Pinging @elastic/ml-ui (:ml)

rylnd commented 3 years ago

@randomuserid brought this up in the context of a more specific use case: warning users if they're missing OS-specific data required by (upcoming?) OS-specific jobs. If necessary I'll let him expound on that.

sophiec20 commented 3 years ago

Hypothetically, if we were to move ML modules definitions into Integrations, then the relevant module definition would only be available if the Integration had been enabled.

Therefore the Recognizer would only know about current Integrations, and therefore one hopes there would be a strong match between data and relevant jobs.

This assumes, going forwards, that data is on-boarded via Integrations.

Looking forward to hearing more about the motivations for this enhancement request.

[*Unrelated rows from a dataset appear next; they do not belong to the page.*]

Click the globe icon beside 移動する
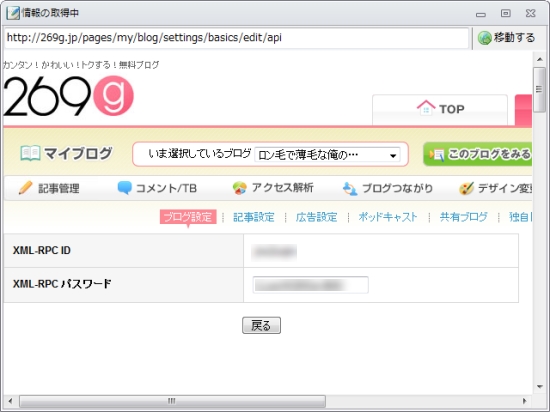The width and height of the screenshot is (550, 412). tap(484, 38)
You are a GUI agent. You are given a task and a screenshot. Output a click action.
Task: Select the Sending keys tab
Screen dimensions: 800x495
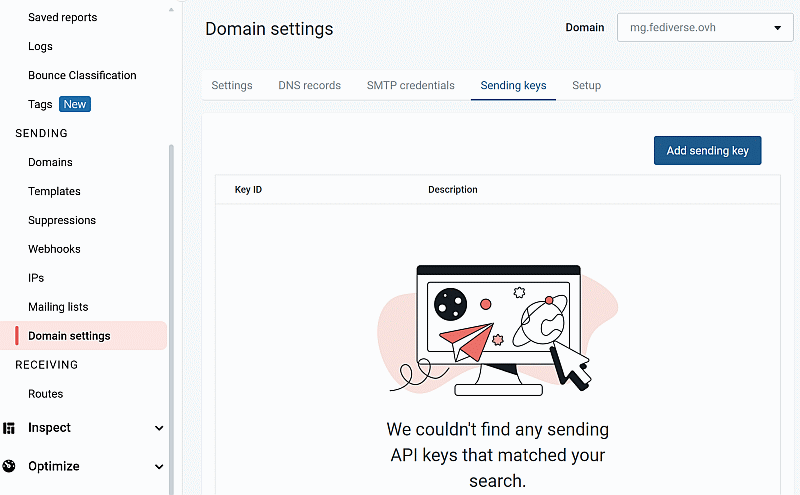click(513, 86)
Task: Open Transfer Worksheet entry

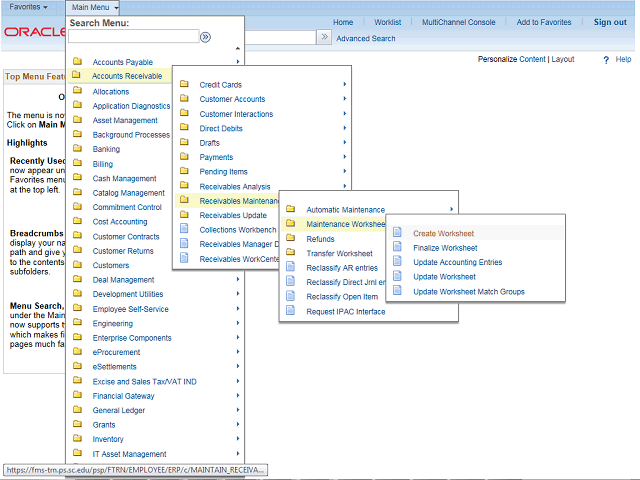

randomuserid commented 3 years ago

So with the move to multi-index jobs, the compatibility matrix becomes even more complex due to the nature of Windows logging which has evolved over several decades with new layers added onto existing logging modules and products. The older layers like the Security Event Log can generate events for process creation which provide the fields needed by four of the data feed queries for the ML jobs in the security solution. Other fields and event types are not available in the Security Event Log - network events for example - and require events from an EDR-like agent such as the Elastic Endpoint or the Sysmon agent. A few jobs need very specific events from specific Windows event log providers such as the Powershell logs.

This matrix plots which event sources can power the multi-index jobs:

platform Job test cases pipelines tests pass status
windows rare metadata process, windows 2 Endpoint, Sysmon 2 done
windows rare metadata user, windows 2 Endpoint, Sysmon 2 done
windows rare process by host, windows 3 Endpoint, Sysmon, Security 3 done
windows rare process, windows 3 Endpoint, Sysmon, Security 3 done
windows anomalous network activity, windows 2 Endpoint, Sysmon 2 done
windows anomalous username, windows 3 Endpoint, Sysmon, Security 3 done
windows anomalous path activity, windows 3 Sysmon 1 limits https://github.com/elastic/mechagodzilla/issues/130
windows anomalous process creation, windows 3 Endpoint, Sysmon, Security 3 done

The result is that it becomes far more possible and likely for a user to enable an ML rule / job package for which they lack the requisite events. Tom's suggestion was that we try to warn the user with a toaster or some other indication when they are enabling a package for which they lack the needed events.